A LOMO analogue action sampler camera of the 1990s. It captured 4 temporally slightly deferred images in order to grab motion in one shot. So to speak it was superior to the current iPhone as it had 4 lenses.

Box 1: The Camera

Welcome to a new monthly feature in which Sallie Lloyd-Jones shares some of her memories with us.

I was born in January 1939, the last of three sisters. We lived with our mother in Bermuda until after the war was over. At age ten I was sent to a girls’ boarding school where I spent the worst five years of my life. After leaving, I went to Art School, which was very healing. At seventeen I met Robin and we married when I was twenty. We moved to Scotland after a year, and have three wonderful children who gave us three lovely children- in- law, and three amazing grandchildren. We always have cats.
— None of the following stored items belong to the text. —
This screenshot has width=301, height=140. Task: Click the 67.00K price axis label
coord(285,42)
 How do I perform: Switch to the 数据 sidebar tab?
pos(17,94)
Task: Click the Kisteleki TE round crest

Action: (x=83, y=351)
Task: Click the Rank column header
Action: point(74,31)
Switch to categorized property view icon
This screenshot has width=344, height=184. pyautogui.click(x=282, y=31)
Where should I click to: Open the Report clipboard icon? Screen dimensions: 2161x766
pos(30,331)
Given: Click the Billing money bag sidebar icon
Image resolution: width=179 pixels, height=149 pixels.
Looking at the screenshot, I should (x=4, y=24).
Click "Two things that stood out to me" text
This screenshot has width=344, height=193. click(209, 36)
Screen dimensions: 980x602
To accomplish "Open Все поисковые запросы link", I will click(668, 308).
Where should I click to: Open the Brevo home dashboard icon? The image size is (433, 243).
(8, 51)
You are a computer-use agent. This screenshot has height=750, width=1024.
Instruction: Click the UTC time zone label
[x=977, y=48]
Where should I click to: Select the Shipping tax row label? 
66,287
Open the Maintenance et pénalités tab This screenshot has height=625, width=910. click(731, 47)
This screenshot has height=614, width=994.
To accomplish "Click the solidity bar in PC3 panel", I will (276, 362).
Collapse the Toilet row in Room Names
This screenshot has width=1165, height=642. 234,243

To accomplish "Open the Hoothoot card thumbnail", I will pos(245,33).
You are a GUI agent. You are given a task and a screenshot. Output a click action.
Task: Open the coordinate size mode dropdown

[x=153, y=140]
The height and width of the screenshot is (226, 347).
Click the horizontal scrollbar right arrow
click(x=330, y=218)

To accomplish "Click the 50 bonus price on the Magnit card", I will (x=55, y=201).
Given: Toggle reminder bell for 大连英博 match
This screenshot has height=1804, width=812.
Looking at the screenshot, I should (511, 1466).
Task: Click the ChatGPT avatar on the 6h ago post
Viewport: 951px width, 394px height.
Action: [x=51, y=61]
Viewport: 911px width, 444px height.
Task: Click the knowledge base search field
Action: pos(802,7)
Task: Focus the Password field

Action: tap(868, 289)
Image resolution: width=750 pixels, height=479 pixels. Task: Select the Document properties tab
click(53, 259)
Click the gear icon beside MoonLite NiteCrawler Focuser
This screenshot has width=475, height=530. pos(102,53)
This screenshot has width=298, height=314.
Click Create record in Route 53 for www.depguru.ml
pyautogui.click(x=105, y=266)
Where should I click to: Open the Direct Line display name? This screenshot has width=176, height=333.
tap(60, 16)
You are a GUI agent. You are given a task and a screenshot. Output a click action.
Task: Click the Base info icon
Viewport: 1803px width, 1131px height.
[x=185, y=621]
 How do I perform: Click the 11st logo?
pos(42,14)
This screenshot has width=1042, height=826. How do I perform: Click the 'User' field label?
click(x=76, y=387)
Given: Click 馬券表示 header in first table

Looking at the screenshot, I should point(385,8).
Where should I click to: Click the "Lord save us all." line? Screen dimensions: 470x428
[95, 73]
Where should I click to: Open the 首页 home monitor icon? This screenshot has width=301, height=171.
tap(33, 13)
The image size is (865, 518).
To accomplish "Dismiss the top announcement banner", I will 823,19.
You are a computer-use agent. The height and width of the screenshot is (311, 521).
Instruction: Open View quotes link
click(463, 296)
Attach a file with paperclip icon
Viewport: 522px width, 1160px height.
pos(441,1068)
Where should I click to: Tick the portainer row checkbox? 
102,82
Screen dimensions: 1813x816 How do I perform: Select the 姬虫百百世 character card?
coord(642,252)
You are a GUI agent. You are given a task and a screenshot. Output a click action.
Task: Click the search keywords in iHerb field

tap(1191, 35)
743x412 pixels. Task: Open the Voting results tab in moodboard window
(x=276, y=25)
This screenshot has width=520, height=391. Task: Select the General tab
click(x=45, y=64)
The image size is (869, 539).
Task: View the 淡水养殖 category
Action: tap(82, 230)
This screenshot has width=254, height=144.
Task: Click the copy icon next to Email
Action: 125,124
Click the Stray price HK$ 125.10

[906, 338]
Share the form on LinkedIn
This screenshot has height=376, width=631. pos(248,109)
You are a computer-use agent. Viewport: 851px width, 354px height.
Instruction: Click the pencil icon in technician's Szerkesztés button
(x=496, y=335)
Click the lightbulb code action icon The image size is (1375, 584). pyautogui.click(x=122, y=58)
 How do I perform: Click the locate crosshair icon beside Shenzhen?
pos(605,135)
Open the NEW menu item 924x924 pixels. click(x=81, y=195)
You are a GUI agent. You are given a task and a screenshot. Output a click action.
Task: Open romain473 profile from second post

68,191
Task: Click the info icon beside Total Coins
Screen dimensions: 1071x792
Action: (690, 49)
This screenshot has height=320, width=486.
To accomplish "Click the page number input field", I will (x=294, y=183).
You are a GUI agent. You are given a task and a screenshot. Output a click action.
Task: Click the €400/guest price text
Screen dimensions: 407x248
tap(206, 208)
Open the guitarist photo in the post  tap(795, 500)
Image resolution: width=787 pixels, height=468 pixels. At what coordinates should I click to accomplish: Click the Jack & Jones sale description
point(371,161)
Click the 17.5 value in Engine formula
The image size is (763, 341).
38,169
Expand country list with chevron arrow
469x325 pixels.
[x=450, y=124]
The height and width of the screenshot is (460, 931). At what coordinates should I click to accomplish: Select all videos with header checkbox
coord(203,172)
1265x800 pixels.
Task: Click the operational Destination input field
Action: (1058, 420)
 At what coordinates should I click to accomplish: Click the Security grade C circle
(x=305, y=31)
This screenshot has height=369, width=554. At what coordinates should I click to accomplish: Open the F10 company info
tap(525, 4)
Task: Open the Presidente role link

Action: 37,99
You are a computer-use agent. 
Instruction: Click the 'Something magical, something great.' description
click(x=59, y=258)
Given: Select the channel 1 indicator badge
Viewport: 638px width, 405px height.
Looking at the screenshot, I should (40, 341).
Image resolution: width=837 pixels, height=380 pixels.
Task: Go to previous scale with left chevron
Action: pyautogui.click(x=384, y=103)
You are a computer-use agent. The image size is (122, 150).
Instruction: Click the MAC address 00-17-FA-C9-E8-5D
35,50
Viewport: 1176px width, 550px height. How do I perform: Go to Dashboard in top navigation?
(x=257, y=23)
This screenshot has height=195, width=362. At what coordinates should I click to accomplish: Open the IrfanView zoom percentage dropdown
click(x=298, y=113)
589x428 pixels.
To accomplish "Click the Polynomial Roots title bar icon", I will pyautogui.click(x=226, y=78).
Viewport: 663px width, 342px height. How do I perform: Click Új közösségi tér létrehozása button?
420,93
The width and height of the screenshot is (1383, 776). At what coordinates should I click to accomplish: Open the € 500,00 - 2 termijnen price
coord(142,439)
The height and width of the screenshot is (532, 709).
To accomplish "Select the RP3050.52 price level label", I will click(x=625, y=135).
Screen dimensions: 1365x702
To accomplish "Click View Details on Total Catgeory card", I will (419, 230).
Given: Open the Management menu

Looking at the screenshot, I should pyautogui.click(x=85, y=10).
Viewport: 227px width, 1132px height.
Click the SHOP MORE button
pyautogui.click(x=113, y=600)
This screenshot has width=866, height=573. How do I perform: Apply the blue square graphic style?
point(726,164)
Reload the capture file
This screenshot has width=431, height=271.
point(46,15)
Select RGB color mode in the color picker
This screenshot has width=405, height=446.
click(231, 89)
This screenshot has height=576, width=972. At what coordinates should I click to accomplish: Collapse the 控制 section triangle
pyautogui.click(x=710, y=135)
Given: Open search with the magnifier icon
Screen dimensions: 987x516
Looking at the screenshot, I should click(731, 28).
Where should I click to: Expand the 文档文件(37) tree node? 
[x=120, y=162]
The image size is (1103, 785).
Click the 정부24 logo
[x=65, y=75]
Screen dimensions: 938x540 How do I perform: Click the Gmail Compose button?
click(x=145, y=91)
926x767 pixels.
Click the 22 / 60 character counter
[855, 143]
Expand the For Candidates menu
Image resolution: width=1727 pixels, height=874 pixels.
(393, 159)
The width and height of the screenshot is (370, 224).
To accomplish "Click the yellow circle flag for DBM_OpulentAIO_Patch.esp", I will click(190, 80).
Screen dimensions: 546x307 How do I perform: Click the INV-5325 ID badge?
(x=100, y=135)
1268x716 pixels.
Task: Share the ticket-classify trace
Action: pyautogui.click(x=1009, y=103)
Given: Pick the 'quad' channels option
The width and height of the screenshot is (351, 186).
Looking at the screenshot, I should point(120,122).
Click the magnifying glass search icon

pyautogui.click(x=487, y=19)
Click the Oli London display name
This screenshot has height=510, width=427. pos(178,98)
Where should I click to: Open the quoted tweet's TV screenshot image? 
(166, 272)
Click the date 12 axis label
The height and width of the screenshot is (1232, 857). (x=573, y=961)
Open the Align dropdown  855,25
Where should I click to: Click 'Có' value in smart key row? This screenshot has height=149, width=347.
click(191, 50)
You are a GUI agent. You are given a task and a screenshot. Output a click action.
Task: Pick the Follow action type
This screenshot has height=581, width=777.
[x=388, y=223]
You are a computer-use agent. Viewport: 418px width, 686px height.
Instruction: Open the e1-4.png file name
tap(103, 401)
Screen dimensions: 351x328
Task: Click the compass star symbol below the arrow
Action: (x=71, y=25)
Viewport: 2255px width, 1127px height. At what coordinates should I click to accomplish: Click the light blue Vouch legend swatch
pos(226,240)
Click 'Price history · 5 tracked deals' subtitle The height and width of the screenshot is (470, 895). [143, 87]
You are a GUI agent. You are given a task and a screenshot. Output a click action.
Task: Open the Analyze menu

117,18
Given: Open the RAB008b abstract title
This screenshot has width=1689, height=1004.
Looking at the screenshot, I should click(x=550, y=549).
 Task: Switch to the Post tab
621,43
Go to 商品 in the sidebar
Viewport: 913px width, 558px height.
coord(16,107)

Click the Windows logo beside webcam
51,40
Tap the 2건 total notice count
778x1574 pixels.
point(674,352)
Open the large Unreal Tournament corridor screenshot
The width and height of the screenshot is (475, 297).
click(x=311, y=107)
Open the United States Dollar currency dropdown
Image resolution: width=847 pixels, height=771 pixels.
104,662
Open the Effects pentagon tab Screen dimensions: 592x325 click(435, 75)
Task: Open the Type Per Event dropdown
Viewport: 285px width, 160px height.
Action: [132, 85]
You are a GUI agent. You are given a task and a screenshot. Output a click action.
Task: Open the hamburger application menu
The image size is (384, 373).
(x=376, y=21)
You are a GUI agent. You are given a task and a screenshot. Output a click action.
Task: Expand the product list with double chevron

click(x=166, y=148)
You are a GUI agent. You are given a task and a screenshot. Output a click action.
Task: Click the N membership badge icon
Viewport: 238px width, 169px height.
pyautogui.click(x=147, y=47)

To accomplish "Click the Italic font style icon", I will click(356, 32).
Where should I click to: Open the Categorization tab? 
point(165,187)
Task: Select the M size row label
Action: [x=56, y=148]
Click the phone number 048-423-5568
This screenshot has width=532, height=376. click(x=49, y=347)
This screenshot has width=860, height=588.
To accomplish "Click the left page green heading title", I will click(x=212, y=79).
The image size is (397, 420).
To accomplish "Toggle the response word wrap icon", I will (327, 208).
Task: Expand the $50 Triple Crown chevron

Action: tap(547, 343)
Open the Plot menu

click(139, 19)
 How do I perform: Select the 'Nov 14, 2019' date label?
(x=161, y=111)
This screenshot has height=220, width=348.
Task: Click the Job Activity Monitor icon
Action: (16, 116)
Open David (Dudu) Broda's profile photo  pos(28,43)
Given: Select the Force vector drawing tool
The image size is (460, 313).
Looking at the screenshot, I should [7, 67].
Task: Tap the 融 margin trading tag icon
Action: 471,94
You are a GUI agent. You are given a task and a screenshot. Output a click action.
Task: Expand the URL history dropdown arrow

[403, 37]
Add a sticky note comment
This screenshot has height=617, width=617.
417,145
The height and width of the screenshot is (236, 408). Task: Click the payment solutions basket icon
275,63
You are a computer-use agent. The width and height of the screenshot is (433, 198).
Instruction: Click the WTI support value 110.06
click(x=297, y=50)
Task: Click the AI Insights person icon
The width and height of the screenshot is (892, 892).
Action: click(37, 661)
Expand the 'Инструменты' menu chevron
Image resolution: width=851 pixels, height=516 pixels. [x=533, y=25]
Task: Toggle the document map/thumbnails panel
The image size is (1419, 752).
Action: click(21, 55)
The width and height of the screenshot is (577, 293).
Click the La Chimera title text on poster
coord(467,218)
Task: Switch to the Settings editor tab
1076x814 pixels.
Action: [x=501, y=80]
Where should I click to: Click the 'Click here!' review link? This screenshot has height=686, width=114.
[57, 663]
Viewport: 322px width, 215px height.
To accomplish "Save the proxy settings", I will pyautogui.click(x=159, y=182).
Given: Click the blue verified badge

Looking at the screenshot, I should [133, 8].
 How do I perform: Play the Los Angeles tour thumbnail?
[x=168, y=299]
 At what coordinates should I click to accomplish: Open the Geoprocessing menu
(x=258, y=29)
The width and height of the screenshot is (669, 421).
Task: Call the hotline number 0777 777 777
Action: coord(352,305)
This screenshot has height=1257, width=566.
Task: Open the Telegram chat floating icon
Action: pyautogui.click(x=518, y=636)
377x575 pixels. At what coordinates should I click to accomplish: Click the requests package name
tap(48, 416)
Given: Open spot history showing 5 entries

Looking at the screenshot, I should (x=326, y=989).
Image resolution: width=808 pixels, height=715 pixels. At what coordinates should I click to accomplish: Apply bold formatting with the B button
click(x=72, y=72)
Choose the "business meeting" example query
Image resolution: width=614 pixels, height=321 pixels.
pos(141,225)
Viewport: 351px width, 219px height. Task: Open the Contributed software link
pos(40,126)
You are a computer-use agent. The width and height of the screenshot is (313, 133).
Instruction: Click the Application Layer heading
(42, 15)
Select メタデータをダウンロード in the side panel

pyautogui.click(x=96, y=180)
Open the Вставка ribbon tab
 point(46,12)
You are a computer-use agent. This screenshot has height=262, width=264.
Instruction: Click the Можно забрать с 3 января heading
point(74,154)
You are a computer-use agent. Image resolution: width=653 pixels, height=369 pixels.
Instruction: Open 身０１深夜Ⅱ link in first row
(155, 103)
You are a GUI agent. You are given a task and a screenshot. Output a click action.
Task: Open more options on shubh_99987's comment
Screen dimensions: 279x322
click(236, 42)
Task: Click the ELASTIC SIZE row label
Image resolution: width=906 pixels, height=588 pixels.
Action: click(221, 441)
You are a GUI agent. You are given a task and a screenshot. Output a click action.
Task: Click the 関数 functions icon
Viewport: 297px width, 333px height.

At forty-two I trained as a nurse, a job I loved until I retired in 1998. At age sixty-four, to celebrate the diagnosis of Coeliac disease, from which I had suffered for sixty years, I began jogging 5 – and 10ks, which made me fitter than I had ever been before. My keenest interest is Opera, and I have gone to every production of Scottish Opera since 1978. I consider myself extraordinarily lucky in having a loving husband, my wonderful family, fabulous friends and good health.

Boxes in the attic

I used to imagine my brain as an attic containing carefully labelled boxes, which I could open when I wished to retrieve a memory. Now the labels have come off and been reattached to the wrong box, or become smudged and illegible. When looking for a word that I know well, but have temporarily mislaid, I rummage in the wrong box and find a quite different memory from the one I was seeking. This is one of them:

Box 1: The Camera

I must have been about five years old. I know this because we were living at The Moorings, a pink cottage above the ferry dock and across the water from Hamilton, the capital of Bermuda. As we moved house almost every year it is easy to pinpoint my age by where any given event takes place.

Also I know it was a Saturday, because I was a boy. I was allowed to be a boy on Saturdays as a solution to a problem that drove my family crazy, in that every day began with my screaming and struggling to avoid being dressed in a pretty floral frock, when I wanted to wear my boys’ sailor suit of shorts and a short-sleeved top with a sailor collar. Finally it was decided that, if I consented to wear a pretty dress without a battle on six days of the week (why? We never went anywhere and seldom had visitors) on Saturdays I could be a boy called Charles and wear my beloved sailor suit. Occasionally I would opt to be a boy mouse. These times entailed (literally!) having a piece of string with a button on the end attached to the back of my shorts.

I spent most of the days while my elder sisters were at school, alone. But I found things to do. On this particular Saturday I was told that the three children next door, with the charming surname of ‘Fairy’ were coming to play with me in the afternoon. This was not an unmixed blessing. They were older than me and enjoyed tormenting and playing tricks on me. Today I was going to get my own back. I had made myself a camera by gluing seven match boxes together, three pairs and then one on top without the drawer, to look through. I painted the whole thing black and added a tiny paper cone to act as the button to press to take a picture. I then drew and coloured a picture of myself sitting on the swing. The swing was a huge heavy rope, used for mooring the ferry when It docked, and stolen by my sister Jane, who claimed to have dived and rescued it from the bottom of the sea. She managed to tie it over the branch of a tree, and make a big knot at the bottom, to sit on. There It hung, in full view of the bewildered ferrymen, who searched the dock in vain, and finally took the ferry away again without discharging or picking up any passengers.

When the Fairies arrived I was ready for them. I told them I had a camera – a real camera. They laughed and mocked, but I insisted it really worked. I told them that I would sit on the swing, and they could look through the viewfinder and press the button, and I would prove it was a real camera. Giggling, they carried out my instructions, and waited, smirking, while I climbed off the swing and took the camera from them. While they looked on, sneering, I opened a drawer of the matchbox camera and extracted the drawing of myself in sailor suit sitting on the swing. I was convinced that it was accurate enough to be mistaken for a real photo. I proudly handed the drawing over to them and then their mocking laughter knew no bounds. They clutched each other delightedly. ‘ But you’re not a mouse’ they shrieked, and handed the ‘photo’ back to me.

Sure enough, I had drawn a picture of a mouse in a sailor suit sitting on the swing.

One thought on “Box 1: The Camera”

  1. What started out as a rather sad story of your life; tuned out to be not only creative but sadly amusing. Thank you for sharing this with us readers. Cheers; M.V.Mac.